Les stars du rugby féminin anglais sont en pourparlers avec la RFU pour améliorer les conditions de leur contrat après avoir remporté la Coupe du monde et davantage de gloire aux Six Nations jusqu’à présent cette saison.
Les Red Roses de John Mitchell sont de loin l’équipe dominante chez les femmes.
En septembre, elles ont remporté la Coupe du monde féminine devant 81 885 spectateurs au stade Allianz de Twickenham. Après cela, la semaine dernière, elles ont remporté un cinquième Grand Chelem féminin consécutif des Six Nations et un huitième titre de champion consécutif. Ce faisant, ils ont prolongé leur séquence de victoires à 38 matchs.
Les 25 meilleurs joueurs masculins d’Angleterre voient la majorité de leurs salaires payés par leurs clubs, le reste étant couvert par les contributions de la RFU grâce à des modalités améliorées de sélection des joueurs d’élite (EPS).
Pour les femmes, c’est différent.
Elles peuvent actuellement gagner jusqu’à environ 50 000 £ par an en salaire de base de la RFU, avec des contributions plus modestes versées par leurs employeurs de club à la Premiership Women’s Rugby.
Les Red Roses qui faisaient partie de l’équipe de l’entraîneur Mitchell pour la Coupe du monde ont chacune reçu une prime de 20 000 £ pour avoir remporté le tournoi.

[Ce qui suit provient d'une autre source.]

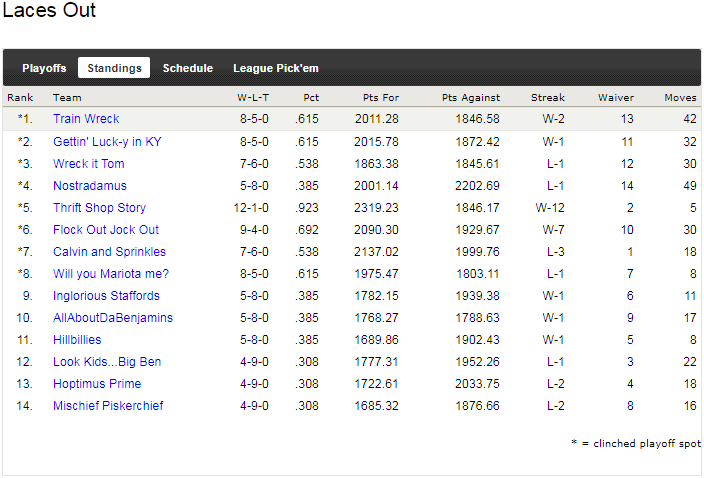Click the Hillbillies team link
The width and height of the screenshot is (704, 478).
pos(77,340)
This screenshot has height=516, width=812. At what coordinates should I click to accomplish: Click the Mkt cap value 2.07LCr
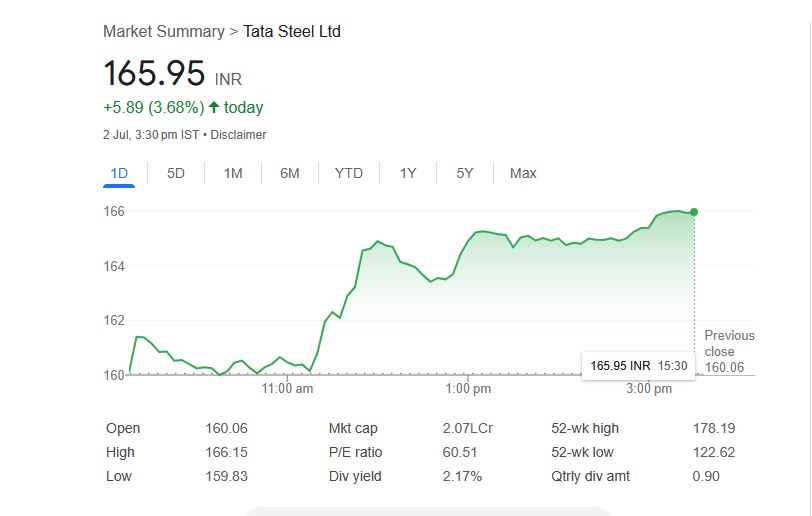468,428
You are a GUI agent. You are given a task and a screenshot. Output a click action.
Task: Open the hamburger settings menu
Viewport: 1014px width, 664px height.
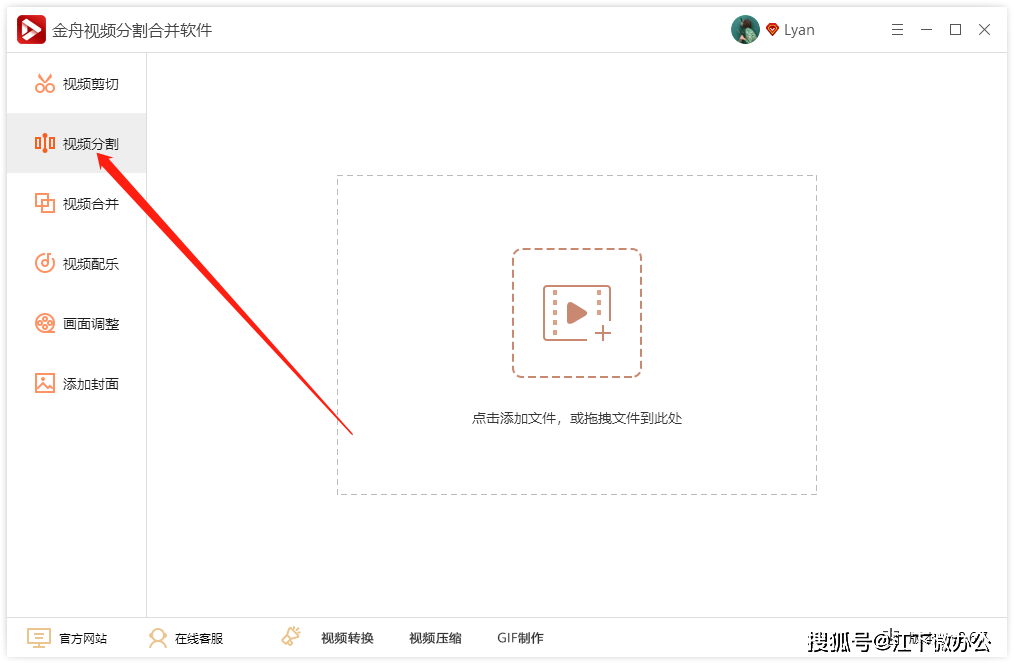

Cela signifie que lors de saisons réussies comme celle-ci, les joueurs peuvent gagner près de 80 000 £ par an, avec en plus d’autres contrats de sponsoring et de soutien.
L’Angleterre a remporté son cinquième titre consécutif des Six Nations après avoir terminé le Grand Chelem contre la France le week-end dernier.
Bien que la nature du recrutement soit complexe et qu’il n’existe pas de politique unique, la majorité des contrats de trois ans actuels des femmes anglaises expirent en juin.
C’est pourquoi de nouvelles conditions sont actuellement en cours de négociation. Team England Ltd, qui a pris en charge le recrutement des joueurs anglais de la Rugby Players’ Association, est en pourparlers avec la RFU, avec tous les signes indiquant une résolution positive dans les semaines à venir.
Les pourparlers n’ont pas eu lieu en raison de l’immense succès de l’Angleterre et auraient toujours eu lieu à ce moment-là.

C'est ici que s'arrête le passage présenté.